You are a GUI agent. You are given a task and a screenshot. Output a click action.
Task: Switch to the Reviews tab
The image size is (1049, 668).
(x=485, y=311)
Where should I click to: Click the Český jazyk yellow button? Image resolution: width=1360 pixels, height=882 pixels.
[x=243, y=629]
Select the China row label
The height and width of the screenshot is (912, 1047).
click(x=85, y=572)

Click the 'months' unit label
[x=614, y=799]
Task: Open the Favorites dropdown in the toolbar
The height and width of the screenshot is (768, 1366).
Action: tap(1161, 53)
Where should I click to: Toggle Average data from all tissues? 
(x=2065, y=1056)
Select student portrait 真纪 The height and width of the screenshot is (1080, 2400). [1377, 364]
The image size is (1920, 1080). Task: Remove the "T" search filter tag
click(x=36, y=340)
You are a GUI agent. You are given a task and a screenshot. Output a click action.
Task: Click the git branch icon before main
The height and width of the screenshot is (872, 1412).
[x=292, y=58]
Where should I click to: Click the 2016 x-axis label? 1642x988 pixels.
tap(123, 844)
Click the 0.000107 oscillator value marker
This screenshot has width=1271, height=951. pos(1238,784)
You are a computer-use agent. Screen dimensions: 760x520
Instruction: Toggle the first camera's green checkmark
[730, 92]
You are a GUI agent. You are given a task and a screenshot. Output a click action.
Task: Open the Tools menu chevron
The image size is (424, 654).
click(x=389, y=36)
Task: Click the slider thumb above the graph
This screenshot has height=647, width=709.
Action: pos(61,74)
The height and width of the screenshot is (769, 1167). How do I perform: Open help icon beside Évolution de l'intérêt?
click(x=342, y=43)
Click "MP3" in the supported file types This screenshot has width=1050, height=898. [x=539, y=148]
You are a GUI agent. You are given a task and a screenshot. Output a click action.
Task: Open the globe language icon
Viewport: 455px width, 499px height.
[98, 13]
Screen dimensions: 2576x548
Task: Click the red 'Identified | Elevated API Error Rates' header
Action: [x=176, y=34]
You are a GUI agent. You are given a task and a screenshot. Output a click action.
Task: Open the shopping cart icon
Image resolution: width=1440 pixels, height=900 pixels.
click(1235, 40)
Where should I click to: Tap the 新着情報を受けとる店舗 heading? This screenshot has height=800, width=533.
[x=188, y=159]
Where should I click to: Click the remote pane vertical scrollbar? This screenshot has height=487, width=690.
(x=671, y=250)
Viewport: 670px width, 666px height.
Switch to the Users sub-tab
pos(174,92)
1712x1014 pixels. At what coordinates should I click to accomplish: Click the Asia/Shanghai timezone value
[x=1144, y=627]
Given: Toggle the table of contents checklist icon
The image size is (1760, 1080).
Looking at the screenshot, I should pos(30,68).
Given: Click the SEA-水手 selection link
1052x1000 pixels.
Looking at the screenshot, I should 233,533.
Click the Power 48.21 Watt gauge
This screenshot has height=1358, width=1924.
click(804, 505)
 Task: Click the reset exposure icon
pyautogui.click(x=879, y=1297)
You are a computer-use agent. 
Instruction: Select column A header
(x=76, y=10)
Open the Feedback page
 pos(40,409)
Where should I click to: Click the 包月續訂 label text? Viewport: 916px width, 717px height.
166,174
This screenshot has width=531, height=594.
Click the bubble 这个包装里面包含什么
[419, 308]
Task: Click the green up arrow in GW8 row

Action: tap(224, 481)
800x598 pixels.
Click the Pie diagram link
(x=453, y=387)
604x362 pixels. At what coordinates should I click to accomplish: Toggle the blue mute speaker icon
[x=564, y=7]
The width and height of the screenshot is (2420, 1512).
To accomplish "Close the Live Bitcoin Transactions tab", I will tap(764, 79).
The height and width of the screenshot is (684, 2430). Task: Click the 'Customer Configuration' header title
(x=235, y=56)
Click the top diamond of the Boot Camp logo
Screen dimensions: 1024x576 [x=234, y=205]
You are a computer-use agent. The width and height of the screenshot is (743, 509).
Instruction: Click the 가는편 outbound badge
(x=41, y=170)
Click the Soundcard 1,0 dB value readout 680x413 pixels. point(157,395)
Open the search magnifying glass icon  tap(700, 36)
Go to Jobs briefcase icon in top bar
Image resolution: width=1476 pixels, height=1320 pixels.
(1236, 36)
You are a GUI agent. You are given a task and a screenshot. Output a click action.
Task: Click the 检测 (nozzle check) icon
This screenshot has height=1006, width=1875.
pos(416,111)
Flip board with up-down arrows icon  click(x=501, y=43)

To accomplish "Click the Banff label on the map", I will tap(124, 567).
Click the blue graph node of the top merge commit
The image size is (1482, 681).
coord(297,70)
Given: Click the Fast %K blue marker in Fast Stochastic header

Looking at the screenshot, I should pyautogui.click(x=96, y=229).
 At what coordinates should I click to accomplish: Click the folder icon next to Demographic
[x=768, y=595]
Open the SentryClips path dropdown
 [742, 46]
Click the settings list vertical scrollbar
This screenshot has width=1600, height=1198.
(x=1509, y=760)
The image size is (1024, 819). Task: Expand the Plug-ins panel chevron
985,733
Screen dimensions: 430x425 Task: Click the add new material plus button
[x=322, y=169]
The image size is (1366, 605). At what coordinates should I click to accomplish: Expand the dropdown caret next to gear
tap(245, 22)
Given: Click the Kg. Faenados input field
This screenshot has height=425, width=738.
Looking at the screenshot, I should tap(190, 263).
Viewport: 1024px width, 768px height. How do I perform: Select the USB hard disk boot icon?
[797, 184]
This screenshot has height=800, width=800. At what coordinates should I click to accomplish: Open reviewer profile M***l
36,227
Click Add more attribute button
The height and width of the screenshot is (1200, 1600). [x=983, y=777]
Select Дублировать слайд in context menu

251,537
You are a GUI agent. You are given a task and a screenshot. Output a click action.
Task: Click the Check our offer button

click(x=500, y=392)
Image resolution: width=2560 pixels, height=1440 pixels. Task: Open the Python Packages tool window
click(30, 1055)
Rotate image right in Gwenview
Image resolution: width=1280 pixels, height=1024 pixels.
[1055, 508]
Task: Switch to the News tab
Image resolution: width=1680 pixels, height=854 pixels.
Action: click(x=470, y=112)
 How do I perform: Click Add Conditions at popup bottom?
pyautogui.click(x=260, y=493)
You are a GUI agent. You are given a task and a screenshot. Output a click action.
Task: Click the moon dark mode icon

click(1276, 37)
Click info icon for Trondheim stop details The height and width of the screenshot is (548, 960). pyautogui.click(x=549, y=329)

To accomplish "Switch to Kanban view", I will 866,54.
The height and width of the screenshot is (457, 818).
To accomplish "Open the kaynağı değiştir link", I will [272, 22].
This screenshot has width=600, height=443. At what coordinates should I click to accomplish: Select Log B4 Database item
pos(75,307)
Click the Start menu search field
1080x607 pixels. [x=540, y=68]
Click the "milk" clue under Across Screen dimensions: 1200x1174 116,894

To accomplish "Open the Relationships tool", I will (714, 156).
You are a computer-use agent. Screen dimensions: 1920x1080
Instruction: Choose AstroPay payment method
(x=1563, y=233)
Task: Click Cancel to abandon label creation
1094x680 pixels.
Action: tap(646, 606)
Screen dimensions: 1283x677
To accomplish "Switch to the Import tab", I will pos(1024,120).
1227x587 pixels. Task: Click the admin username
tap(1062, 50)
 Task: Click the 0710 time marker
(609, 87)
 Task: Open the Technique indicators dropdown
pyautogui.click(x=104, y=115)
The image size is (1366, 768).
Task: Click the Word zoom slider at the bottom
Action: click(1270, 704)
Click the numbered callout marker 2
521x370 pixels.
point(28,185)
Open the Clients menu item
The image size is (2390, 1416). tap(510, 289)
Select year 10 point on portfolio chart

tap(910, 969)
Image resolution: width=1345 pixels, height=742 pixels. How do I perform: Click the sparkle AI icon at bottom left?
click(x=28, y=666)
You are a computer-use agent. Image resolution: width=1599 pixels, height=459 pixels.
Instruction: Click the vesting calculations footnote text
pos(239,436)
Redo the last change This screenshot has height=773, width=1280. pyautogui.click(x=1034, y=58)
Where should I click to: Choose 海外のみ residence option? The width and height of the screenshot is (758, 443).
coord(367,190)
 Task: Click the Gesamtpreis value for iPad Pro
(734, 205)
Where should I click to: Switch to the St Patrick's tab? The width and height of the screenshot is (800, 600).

» **Aim**:
Rewrite the entries as a JSON list of strings, one string per line and blank lines omitted, starting with the line that contains "Open the search" and going on through the line that contains "Flip board with".

» **The output**:
[
  "Open the search magnifying glass icon  tap(700, 36)",
  "Go to Jobs briefcase icon in top bar",
  "Image resolution: width=1476 pixels, height=1320 pixels.",
  "(1236, 36)",
  "You are a GUI agent. You are given a task and a screenshot. Output a click action.",
  "Task: Click the 检测 (nozzle check) icon",
  "This screenshot has height=1006, width=1875.",
  "pos(416,111)",
  "Flip board with up-down arrows icon  click(x=501, y=43)"
]